Прерывистый солнечный свет пробегает по желтым травам, заставляя песок искриться. На севере небо словно опускается со своих арктических пределов, возвещая о новых темах: облака-айсберги и высокие стены холода, о которые солнце высекает новый огонь, в то время как ветер несется вниз, чтобы сделать это послание ощутимым. Стайка острохвостых воробьев опускается на песок, на прибрежную сторону дюны. Они взлетают в жесткий холодный воздух, а затем падают в небольшую ложбину, чтобы укрыться. Они остаются там некоторое время под мощным напором ветра и летящего песка, не столько сбившись в плотную стаю, сколько рассредоточившись в том, что выглядит как опасное единодушие. Если бы один воробей отбился хотя бы на фут от остальных в их общем, пусть и свободном, строе, мне кажется, он был бы безнадежно потерян, унесен ветром и отделен от стаи. То, что удерживает вместе этих маленьких птиц с острыми клювами и желтыми головами, кроется в их чувствах. Они общаются как единая стая и единое целое. Это контроль — проявляющийся так же легко, как и сами воробьи, но такой же мощный, как стихии, которым они противостоят.

Декабрь

Старое место, старый человек

Когда приходит ощущение зимы — в ноябре или начале декабря (хотя по астрономическим расчетам зима начинается только двадцать второго декабря), когда земля впервые сковывается крепким морозом и мы обустраиваемся с новой простотой, тогда нетрудно вернуть вчерашний день и его сельский быт. Роль зимы в годовом цикле — это остановка ради обновления, сон или полусон перед грядущим пробуждением. У нее есть свое собственное напряжение и ярость, свой рев и тишина, как и у других времен года, но в целом ее порядок иного свойства: в нем есть внутренняя сосредоточенность и сопротивление, голая, серая потребность держать все внутри и скрывать глубоко под землей. Это время года, которое показывает прямую связь между людьми и их землей.

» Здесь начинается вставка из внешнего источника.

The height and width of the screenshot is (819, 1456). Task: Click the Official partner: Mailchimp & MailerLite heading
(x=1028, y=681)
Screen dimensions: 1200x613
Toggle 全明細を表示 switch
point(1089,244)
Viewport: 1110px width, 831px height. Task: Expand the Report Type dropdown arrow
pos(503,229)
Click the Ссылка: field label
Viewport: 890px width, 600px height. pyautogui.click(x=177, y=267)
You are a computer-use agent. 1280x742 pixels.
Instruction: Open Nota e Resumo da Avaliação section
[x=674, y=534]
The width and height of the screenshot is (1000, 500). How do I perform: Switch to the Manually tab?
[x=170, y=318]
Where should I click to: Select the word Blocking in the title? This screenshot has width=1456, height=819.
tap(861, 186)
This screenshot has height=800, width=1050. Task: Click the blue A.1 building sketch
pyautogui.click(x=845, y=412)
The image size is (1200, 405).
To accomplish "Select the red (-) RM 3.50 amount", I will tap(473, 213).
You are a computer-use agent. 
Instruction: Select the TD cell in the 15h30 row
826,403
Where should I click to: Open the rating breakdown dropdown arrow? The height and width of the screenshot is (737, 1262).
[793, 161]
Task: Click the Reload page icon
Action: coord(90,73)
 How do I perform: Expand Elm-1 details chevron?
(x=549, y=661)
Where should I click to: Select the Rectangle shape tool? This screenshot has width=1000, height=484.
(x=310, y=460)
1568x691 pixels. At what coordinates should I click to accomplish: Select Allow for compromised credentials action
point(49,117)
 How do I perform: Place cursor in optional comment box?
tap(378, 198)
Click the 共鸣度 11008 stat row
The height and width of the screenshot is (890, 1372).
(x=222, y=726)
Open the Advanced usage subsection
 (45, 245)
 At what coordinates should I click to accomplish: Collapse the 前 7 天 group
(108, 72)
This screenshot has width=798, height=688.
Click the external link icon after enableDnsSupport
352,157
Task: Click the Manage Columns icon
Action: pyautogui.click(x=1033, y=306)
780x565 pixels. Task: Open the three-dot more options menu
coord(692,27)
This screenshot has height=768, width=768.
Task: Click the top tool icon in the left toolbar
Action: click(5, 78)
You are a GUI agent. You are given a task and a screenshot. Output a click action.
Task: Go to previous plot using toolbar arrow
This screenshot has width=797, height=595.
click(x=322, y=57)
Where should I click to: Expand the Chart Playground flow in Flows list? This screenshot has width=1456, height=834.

Я вижу, как последние листья кружатся в ложбинах у старой дороги Кейп-Кода, или иду под теперь уже более косыми лучами солнца, которые окрашивают в желтый цвет песчаную почву, удерживаемую редкими колышущимися травами, серыми кустами приморской сливы или восковника, и узнаю то, что осталось позади.

Здесь, в окружении открытых склонов, находится место заброшенного дома, теперь это лишь погребная яма, обложенная квадратными блоками ледникового гранита. Ежа сборная, тимофеевка и полевица все еще напоминают о былом домашнем уюте. Внутри этого круга можно увидеть, где играли дети, откуда носили воду, где кормили кур и звучали голоса. Рядом с фундаментом растут юкки и пара розовых кустов. Несколько лет назад я пересадил такую розу, и благодаря дополнительному уходу она превратилась из слабого цветка с простыми лепестками в пышный куст с розово-фиолетовым ароматом.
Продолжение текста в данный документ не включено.